Grupo Mulheres do Brasil indica nome a Lula
Entidade liderada por Luiza Trajano envia carta em apoio à empresária Dora Gomes na chapa de Leandro Grass, no DF
O grupo Mulheres do Brasil enviou uma carta ao presidente Lula indicando a empresária Dora Gomes para compor como vice a chapa do PT ao governo do Distrito Federal, encabeçada pelo pré-candidato Leandro Grass. Filiada ao Partido Verde, Dora é apontada pela entidade como nome capaz de aproximar a candidatura do empresariado e de eleitores evangélicos.
Carta destaca trajetória e representatividade
No documento, o grupo presidido por Luiza Trajano sustenta que a indicação ultrapassa o critério técnico.
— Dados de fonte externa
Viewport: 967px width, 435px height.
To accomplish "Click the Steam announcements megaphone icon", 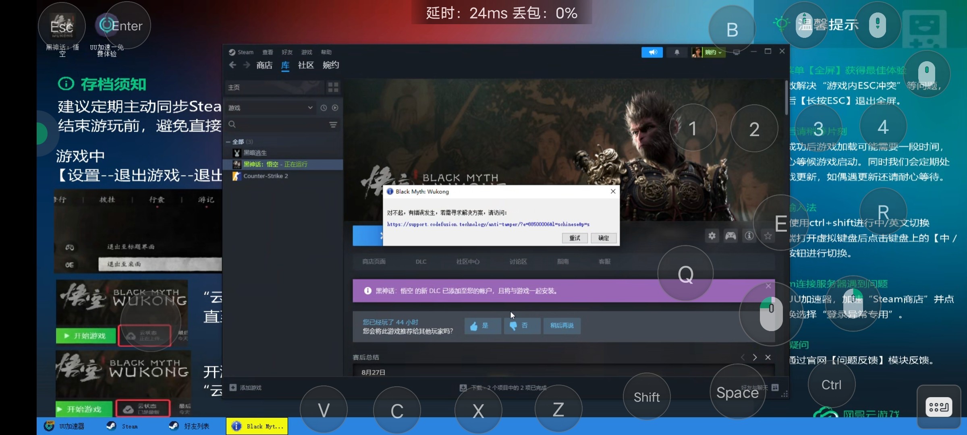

Dora Gomes representaria “não apenas um nome qualificado, mas uma sinalização política potente de compromisso com diversidade, equidade e renovação da política”.
A entidade também cobra mais espaço para mulheres em cargos de poder. De acordo com o texto, a atuação de Lula “tem sido decisiva para ampliar oportunidades, promover inclusão e fortalecer a presença de mulheres — especialmente mulheres negras — em espaços de poder e tomada de decisão”.
Segundo o Painel, da Folha, Dora Gomes é descrita como próxima de Luiza Trajano e identificada com a bandeira do empreendedorismo feminino. Sua condição de evangélica é citada como fator de aproximação com o eleitorado cristão, segmento em que o PT enfrenta resistência histórica.
Definição da chapa ainda depende de alianças
Leandro Grass defende a presença de uma mulher na vice e mantém conversas com diferentes partidos sobre o tema. A prioridade do pré-candidato petista recai sobre perfis que ampliem o alcance eleitoral fora do eleitorado tradicional do PT, sobretudo em segmentos onde a legenda tem menor penetração.
A escolha, contudo, está condicionada às articulações partidárias em curso. O PV, partido de Dora Gomes, já integra a federação formada com o PT, o que tende a dificultar o uso da vaga como moeda de negociação com outras siglas. O PSOL, por sua vez, também reivindica o posto e apresentou o nome da advogada Tetê Monteiro como alternativa.
Paralelamente, uma corrente dentro do PT trabalha para atrair o PSB à coligação. Nesse cenário, o pré-candidato Ricardo Capelli (PSB) deixaria sua candidatura ao governo para assumir a vice na chapa de Grass. A sigla, até o momento, demonstra resistência à proposta.